[SELECTION start]

There's no electrical tape adhesive residue: it all came away when I peeled the stuff off on Sunday morning, taking the varnish with it. It felt horrible. On reflection, the tape might have left its glue behind if I'd have warmed it, and I could've removed the adhesive with solvent subsequently. We learn by doing, and this was a tough lesson. It would have been more sensible to have washed the hide glue out of the cracks, revised the clamping and started over.
I can practice shellac work and French polishing on other items before I commit to the fiddle. Thanks once again for your counsel.
Blessings,
Peter
Peter
"It is vain to do with more that which can be done with less" - William of Ockham
"A crown is merely a hat that lets the rain in" - Frederick the Great

Advanced member

Peter, I too have made a mistake with the varnish on my violin, Fiddlerman recommended a varnish marker or pen to touch it up. I don’t know if he will recommend that ever to anyone else based on what he saw when I got carried away with the two markers. Trust me, it was beyond bad. But you could ask. I did purchase it from Fiddlershop which is why he recommended the two varnish colors, your situation could be different.

Regulars
Thanks, @x Coach, but it will need more than a pen to touch-up this mess.

[SELECTION end]
[ENTRIES SUPPLIED start]

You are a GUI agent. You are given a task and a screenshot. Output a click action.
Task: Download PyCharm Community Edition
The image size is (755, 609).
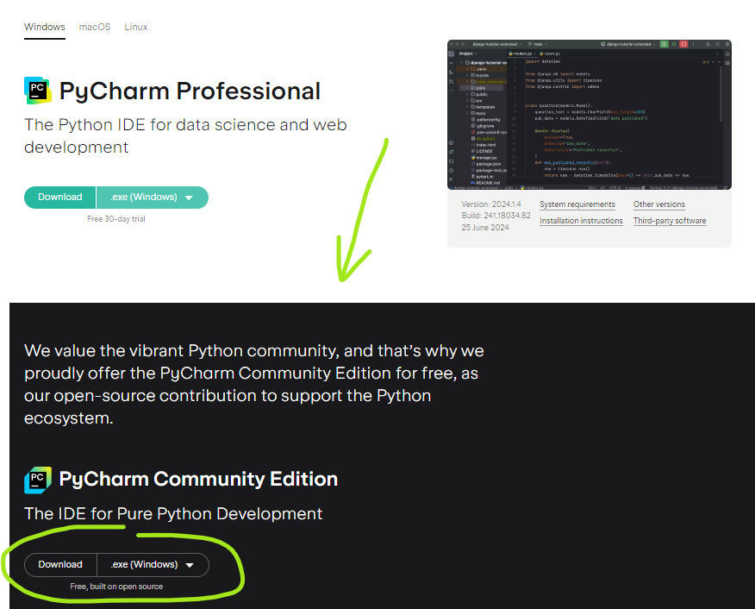[60, 565]
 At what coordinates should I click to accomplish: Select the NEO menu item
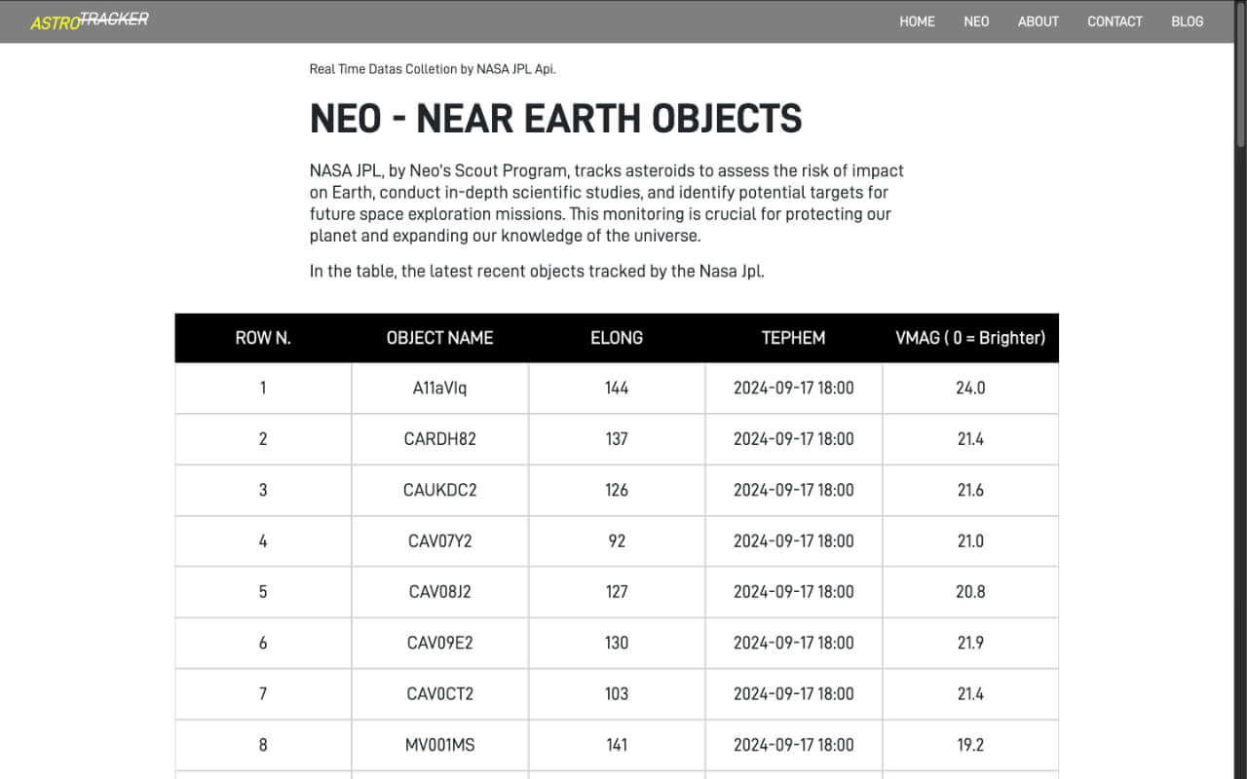point(976,21)
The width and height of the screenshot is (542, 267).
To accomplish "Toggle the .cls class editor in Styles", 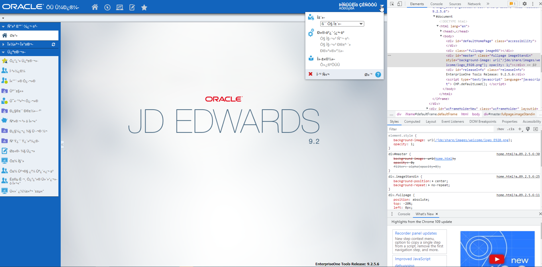I will (511, 129).
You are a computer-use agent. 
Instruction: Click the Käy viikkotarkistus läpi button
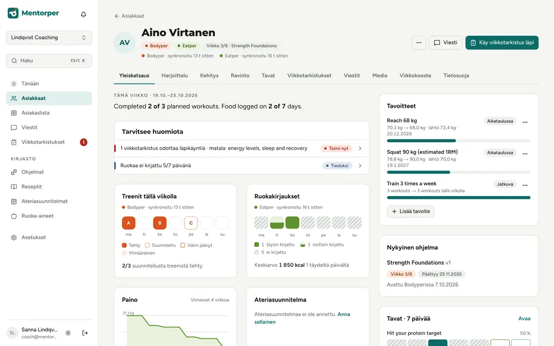pyautogui.click(x=502, y=43)
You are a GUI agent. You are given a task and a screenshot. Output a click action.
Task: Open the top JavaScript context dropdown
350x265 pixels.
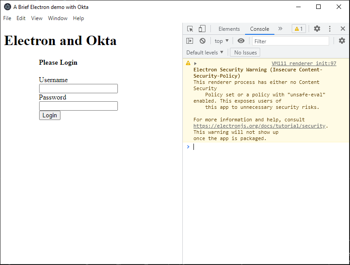tap(221, 41)
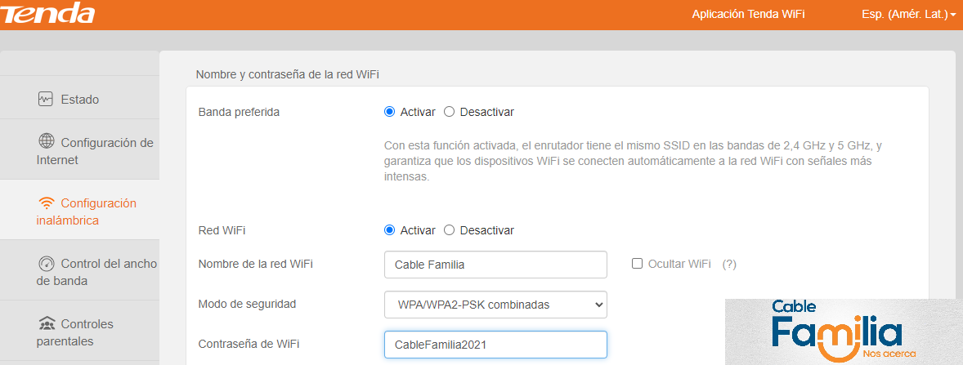
Task: Click the Internet configuration globe icon
Action: pyautogui.click(x=47, y=142)
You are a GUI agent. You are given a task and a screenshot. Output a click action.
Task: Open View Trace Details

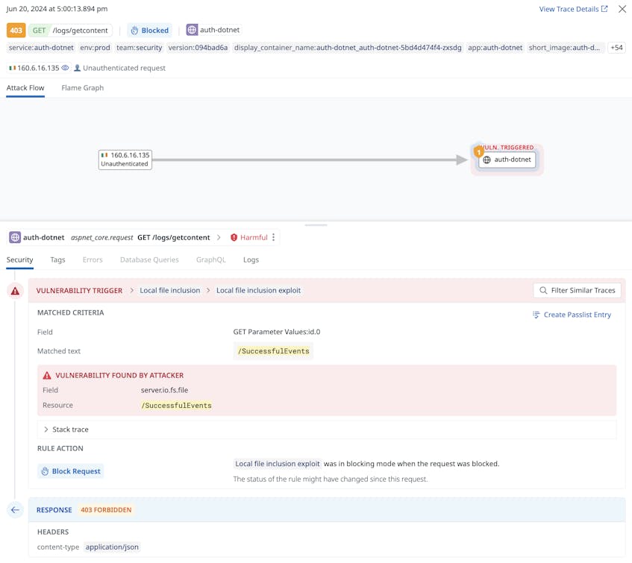(569, 8)
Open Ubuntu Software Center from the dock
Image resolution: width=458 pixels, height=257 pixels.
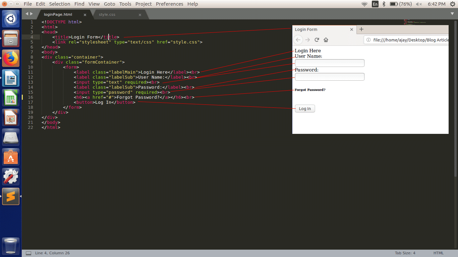click(x=11, y=157)
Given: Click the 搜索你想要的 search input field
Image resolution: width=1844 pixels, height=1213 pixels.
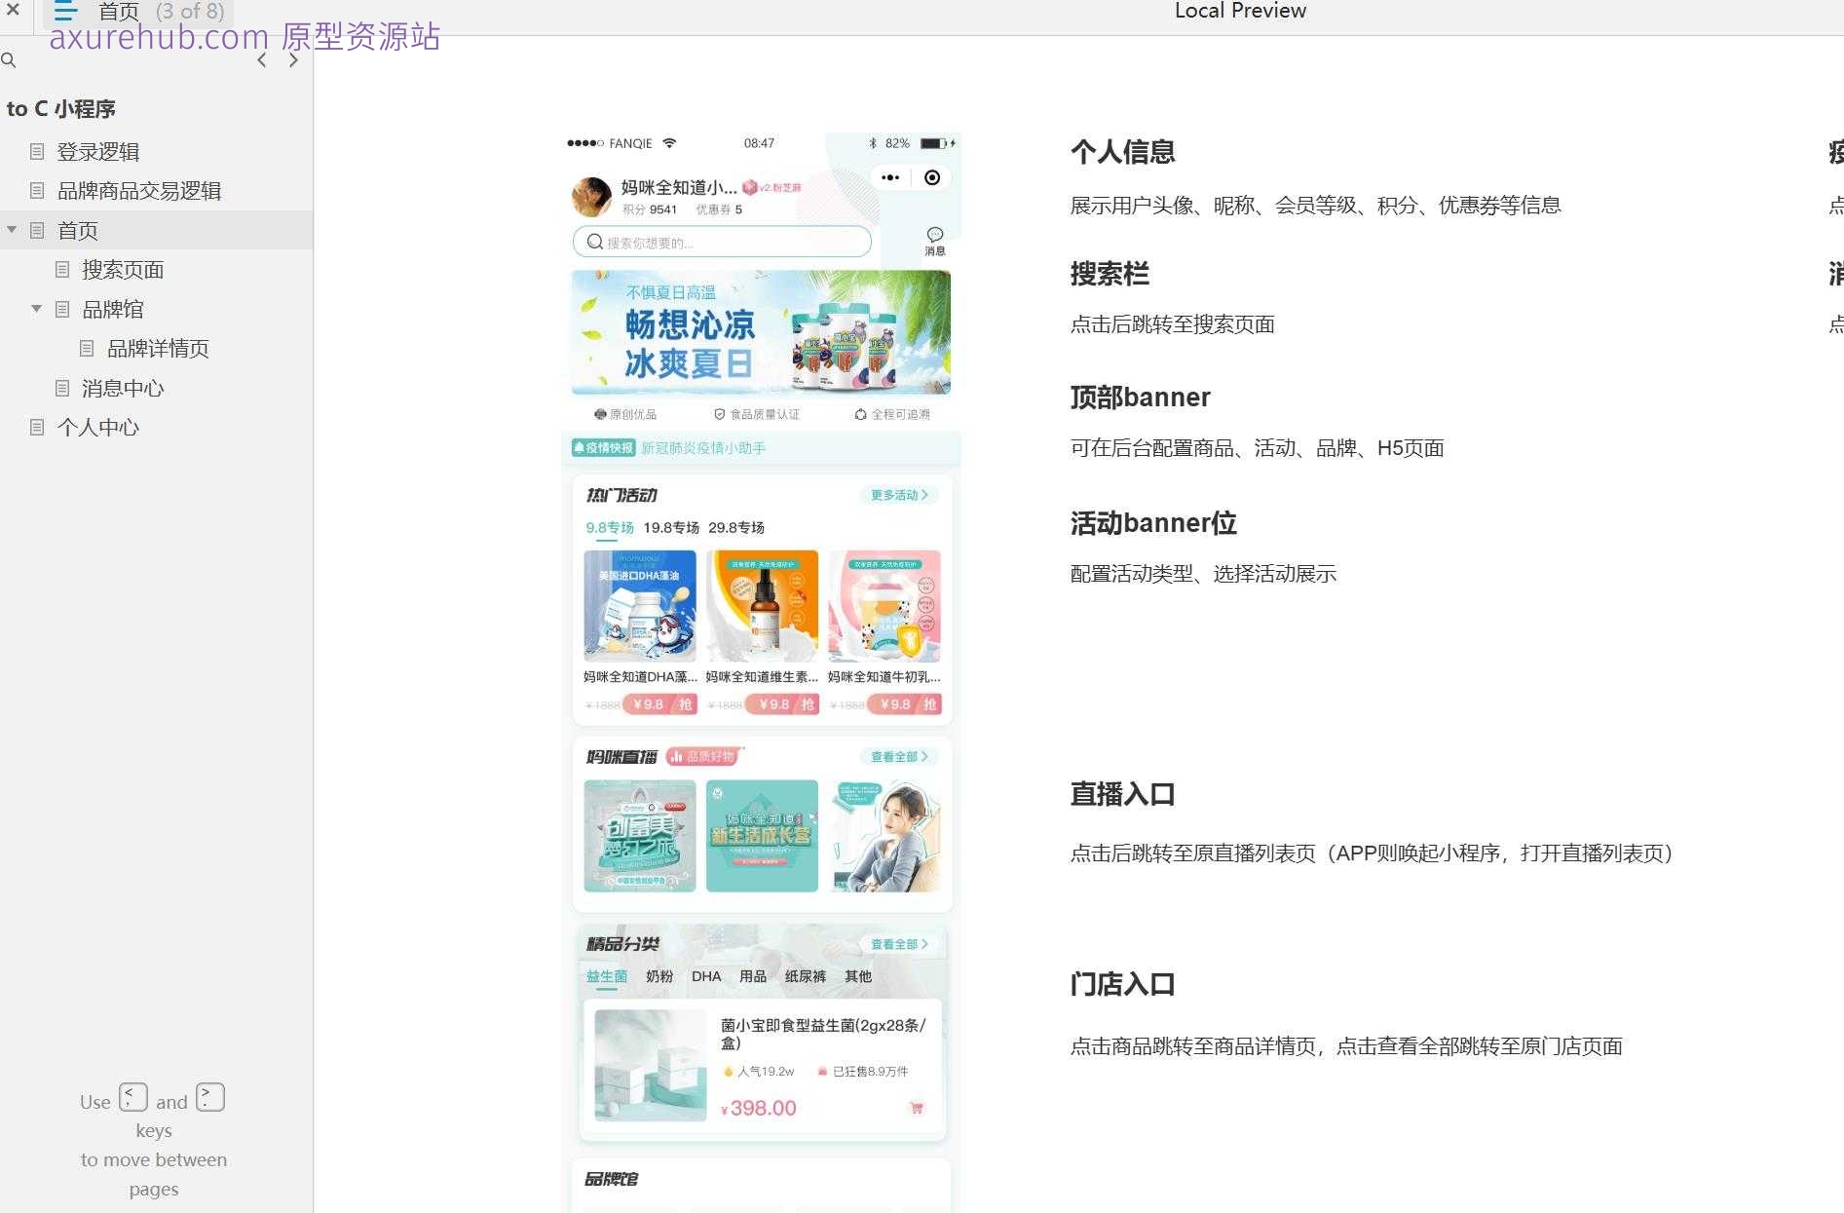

[ENTRIES SUPPLIED end]

= WORK TO BE COMPLETED =
Could you print the entire violin varnish discussion above, word for word?

= FINISHED TASK =
There's no electrical tape adhesive residue: it all came away when I peeled the stuff off on Sunday morning, taking the varnish with it. It felt horrible. On reflection, the tape might have left its glue behind if I'd have warmed it, and I could've removed the adhesive with solvent subsequently. We learn by doing, and this was a tough lesson. It would have been more sensible to have washed the hide glue out of the cracks, revised the clamping and started over.
I can practice shellac work and French polishing on other items before I commit to the fiddle. Thanks once again for your counsel.
Blessings,
Peter
Peter
"It is vain to do with more that which can be done with less" - William of Ockham
"A crown is merely a hat that lets the rain in" - Frederick the Great

Advanced member

Peter, I too have made a mistake with the varnish on my violin, Fiddlerman recommended a varnish marker or pen to touch it up. I don’t know if he will recommend that ever to anyone else based on what he saw when I got carried away with the two markers. Trust me, it was beyond bad. But you could ask. I did purchase it from Fiddlershop which is why he recommended the two varnish colors, your situation could be different.

Regulars
Thanks, @x Coach, but it will need more than a pen to touch-up this mess.